“A AVENIDA DO FAST-FOOD” - SESIMBRA

Em pleno século XXI, a braços com os problemas de obesidade que afectam a população mundial e em especial as crianças, em que se recomenda uma dieta mediterrânea (em detrimento da comida de plástico), introduzindo novos hábitos alimentares com mais fruta e vegetais e com menos carne e gorduras saturadas, eis que Sesimbra, depois de ter resistido durante anos (e estoicamente) à implementação deste tipo de estabelecimentos, regozija, congratula-se, festeja, respira de alívio e com entusiasmo, com o facto de Sesimbra passar a ter (fruto de deliberações sucessivas deste último mandato) não de um mas de dois estabelecimentos de fast-food. E é de tal maneira um feito que até um dos estabelecimentos (felizmente e depois de conversações que demoraram anos) vai fazer por sua conta aquela que foi apelidada como a “Avenida do Fast-Food”. Absolutamente fantástico. Até tenho alguma dificuldade em escrever o que quer que seja sobre esta matéria.

Talvez transcrever textualmente as palavras da última reunião de Câmara de Julho.2021: Nós forçámos nas Infraestruturas de Portugal a construção de um passeio entre as duas unidades. E que mesmo assim as Infraestruturas de Portugal torceram o nariz. Porque dizem que aquilo é uma via principal portanto nem sequer devia haver passeio.

Nós forçámos nas Infraestruturas de Portugal” a construção de um passeio ao longo de um troço da Estrada Nacional 378, perigoso, de dupla faixa de rodagem e com acessos automóveis às bombas de gasolina. E “as Infraestruturas de Portugal torceram o nariz.” Porque terá sido? Talvez tenham torcido o nariz porque, numa Estrada Nacional, não é suposto existirem passeios nem percursos pedonais. Porque uma Estrada Nacional é uma via principal de tráfego ligeiro e pesado, perigosa e movimentada. A última coisa que precisa é de pessoas a pé, para lá e para cá.

A menos que a Estrada Nacional atravesse uma zona urbana consolidada (como é o caso por exemplo, da Cotovia) e aí sim, o trânsito é regrado, avisado, sinalizado, face à presença de pessoas, de atravessamentos imprevisíveis de via, de estacionamentos desregrados, de acessos a comércios e serviços e até, residenciais. Mas, curiosamente, a Câmara recusou a descentralização de competências relativamente às Estradas Nacionais e nomeadamente sobre os troços que atravessam centros urbanos (“nós como se sabe recusámos em 2019, 2020; 2021 entram todas em vigor”), o que lhe permitiria regrar o espaço público, nomeadamente através da definição de percursos pedonais (passeios), como aliás veio a ser concretizado (na Cotovia) no âmbito do PAMUS e que, as Infraestruturas de Portugal autorizaram.
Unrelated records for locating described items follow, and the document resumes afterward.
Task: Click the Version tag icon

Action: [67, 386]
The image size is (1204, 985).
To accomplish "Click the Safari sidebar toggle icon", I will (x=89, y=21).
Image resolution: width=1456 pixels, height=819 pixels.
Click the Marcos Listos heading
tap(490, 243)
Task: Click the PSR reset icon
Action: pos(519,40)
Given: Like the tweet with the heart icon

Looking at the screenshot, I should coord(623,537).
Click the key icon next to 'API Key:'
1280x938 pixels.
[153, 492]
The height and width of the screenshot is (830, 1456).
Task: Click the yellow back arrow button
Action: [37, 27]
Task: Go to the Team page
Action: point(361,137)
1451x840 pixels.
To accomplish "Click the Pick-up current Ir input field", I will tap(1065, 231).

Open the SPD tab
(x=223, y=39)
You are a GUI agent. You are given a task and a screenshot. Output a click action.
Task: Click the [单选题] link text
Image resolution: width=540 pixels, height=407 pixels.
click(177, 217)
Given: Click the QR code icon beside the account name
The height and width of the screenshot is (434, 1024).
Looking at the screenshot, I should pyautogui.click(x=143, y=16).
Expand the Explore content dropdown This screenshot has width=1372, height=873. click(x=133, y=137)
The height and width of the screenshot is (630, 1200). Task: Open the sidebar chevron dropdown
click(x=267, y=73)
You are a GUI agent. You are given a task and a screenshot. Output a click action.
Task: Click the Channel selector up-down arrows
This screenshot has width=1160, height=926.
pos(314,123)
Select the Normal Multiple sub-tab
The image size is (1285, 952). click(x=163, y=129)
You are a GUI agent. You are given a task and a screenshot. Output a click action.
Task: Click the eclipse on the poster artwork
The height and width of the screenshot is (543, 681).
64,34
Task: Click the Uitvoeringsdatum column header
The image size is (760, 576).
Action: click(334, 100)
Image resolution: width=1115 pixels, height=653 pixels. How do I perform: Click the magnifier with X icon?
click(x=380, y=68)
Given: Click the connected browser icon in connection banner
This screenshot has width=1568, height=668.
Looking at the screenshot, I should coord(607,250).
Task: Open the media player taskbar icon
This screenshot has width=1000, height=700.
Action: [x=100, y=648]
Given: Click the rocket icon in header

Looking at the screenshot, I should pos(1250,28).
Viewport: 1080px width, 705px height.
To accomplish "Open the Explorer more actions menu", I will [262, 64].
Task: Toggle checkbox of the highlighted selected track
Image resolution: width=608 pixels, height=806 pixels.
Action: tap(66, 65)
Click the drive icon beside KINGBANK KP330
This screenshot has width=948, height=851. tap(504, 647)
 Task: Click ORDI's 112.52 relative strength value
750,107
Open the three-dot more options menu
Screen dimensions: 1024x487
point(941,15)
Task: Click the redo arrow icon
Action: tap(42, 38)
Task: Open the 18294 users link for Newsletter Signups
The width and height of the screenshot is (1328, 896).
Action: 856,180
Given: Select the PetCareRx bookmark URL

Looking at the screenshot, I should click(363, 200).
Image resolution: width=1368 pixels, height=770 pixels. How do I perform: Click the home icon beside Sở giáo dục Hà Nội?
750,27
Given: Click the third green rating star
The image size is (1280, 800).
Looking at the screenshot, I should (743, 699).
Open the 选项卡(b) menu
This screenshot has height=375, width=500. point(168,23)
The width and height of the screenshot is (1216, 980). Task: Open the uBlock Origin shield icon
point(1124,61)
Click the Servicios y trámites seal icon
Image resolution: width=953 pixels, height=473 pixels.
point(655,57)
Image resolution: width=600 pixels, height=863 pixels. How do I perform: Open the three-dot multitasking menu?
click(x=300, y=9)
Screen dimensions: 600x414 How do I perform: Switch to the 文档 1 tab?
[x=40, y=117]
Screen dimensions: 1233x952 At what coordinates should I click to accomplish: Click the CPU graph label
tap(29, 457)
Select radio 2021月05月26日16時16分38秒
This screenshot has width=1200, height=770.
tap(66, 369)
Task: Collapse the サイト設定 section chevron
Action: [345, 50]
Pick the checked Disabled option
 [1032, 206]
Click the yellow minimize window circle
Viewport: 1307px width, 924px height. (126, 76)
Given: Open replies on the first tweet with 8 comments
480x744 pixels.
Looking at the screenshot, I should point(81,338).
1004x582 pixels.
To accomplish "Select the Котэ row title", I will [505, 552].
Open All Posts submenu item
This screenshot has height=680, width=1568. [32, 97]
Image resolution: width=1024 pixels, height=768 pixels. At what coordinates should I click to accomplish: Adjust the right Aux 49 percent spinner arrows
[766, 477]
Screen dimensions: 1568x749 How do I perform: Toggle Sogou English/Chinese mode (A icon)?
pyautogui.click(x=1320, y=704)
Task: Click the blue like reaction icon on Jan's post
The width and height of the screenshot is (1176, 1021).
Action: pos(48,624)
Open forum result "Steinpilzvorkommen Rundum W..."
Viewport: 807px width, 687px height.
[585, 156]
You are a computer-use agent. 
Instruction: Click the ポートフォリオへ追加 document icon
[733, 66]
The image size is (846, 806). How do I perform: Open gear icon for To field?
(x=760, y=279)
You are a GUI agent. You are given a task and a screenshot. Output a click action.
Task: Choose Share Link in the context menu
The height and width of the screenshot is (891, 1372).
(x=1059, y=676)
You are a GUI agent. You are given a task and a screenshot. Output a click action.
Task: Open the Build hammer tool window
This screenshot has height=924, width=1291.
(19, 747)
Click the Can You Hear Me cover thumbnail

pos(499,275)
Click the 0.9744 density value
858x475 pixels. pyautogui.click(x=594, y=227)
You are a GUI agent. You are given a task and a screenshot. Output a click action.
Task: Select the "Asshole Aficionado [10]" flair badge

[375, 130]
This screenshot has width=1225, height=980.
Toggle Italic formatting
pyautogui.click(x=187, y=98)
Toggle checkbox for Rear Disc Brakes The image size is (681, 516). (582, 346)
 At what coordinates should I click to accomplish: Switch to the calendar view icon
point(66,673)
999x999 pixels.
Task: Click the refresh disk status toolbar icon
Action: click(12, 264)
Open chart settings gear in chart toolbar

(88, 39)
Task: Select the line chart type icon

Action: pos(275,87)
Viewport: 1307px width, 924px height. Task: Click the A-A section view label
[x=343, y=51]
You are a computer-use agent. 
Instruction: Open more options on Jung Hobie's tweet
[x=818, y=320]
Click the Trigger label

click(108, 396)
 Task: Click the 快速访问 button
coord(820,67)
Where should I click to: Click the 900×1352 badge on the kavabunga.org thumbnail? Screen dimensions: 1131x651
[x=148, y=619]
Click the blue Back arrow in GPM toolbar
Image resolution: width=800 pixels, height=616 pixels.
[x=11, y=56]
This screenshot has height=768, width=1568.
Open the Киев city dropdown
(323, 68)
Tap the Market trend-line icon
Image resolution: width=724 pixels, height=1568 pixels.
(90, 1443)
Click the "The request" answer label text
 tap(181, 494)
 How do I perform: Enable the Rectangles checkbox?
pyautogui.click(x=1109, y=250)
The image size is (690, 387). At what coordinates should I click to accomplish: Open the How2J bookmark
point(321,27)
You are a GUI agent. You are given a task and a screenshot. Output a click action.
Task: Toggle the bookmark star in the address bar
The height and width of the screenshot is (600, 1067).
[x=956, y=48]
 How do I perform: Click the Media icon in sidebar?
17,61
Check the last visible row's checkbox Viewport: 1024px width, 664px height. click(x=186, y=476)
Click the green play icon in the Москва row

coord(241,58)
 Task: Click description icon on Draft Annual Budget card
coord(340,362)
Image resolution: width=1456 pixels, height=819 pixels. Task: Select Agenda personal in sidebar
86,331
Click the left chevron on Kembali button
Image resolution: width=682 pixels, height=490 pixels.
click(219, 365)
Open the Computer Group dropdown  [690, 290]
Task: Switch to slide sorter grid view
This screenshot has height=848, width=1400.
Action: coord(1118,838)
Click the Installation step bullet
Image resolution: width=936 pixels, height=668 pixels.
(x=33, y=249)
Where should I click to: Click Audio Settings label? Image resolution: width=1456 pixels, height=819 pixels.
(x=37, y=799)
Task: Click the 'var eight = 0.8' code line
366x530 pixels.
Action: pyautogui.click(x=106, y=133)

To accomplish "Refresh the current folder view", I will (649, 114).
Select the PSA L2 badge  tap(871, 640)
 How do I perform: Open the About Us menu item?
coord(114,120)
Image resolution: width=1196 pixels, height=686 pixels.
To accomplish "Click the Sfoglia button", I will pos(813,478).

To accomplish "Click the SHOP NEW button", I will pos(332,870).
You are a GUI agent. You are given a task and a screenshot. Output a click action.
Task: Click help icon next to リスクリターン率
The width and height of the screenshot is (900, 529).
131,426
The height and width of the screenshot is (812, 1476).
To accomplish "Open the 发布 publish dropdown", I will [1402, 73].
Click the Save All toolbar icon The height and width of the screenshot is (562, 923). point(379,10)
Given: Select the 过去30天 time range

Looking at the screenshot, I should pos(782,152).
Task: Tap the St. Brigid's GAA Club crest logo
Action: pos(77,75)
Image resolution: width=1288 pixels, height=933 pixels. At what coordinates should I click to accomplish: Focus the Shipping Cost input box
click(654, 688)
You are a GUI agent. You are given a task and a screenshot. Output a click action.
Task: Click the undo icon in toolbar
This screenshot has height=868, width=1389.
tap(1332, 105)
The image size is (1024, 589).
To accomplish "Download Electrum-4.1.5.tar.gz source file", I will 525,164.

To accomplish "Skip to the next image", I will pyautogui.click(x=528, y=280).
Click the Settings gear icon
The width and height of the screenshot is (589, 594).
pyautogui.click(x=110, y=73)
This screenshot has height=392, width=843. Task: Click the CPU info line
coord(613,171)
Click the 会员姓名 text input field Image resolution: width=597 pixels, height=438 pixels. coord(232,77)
Porque terá sido? Terão as Infraestruturas de Portugal um peso e duas medidas? Não me parece. Porque uma coisa é definir um percurso pedonal seguro ao longo de uma área urbana consolidada cuja via que a atravessa é uma Estrada Nacional. Outra coisa é construir um percurso pedonal perigoso ao longo de uma Estrada Nacional, que não atravessa uma área urbana consolidada (no troço em causa não existe comércio nem habitação). 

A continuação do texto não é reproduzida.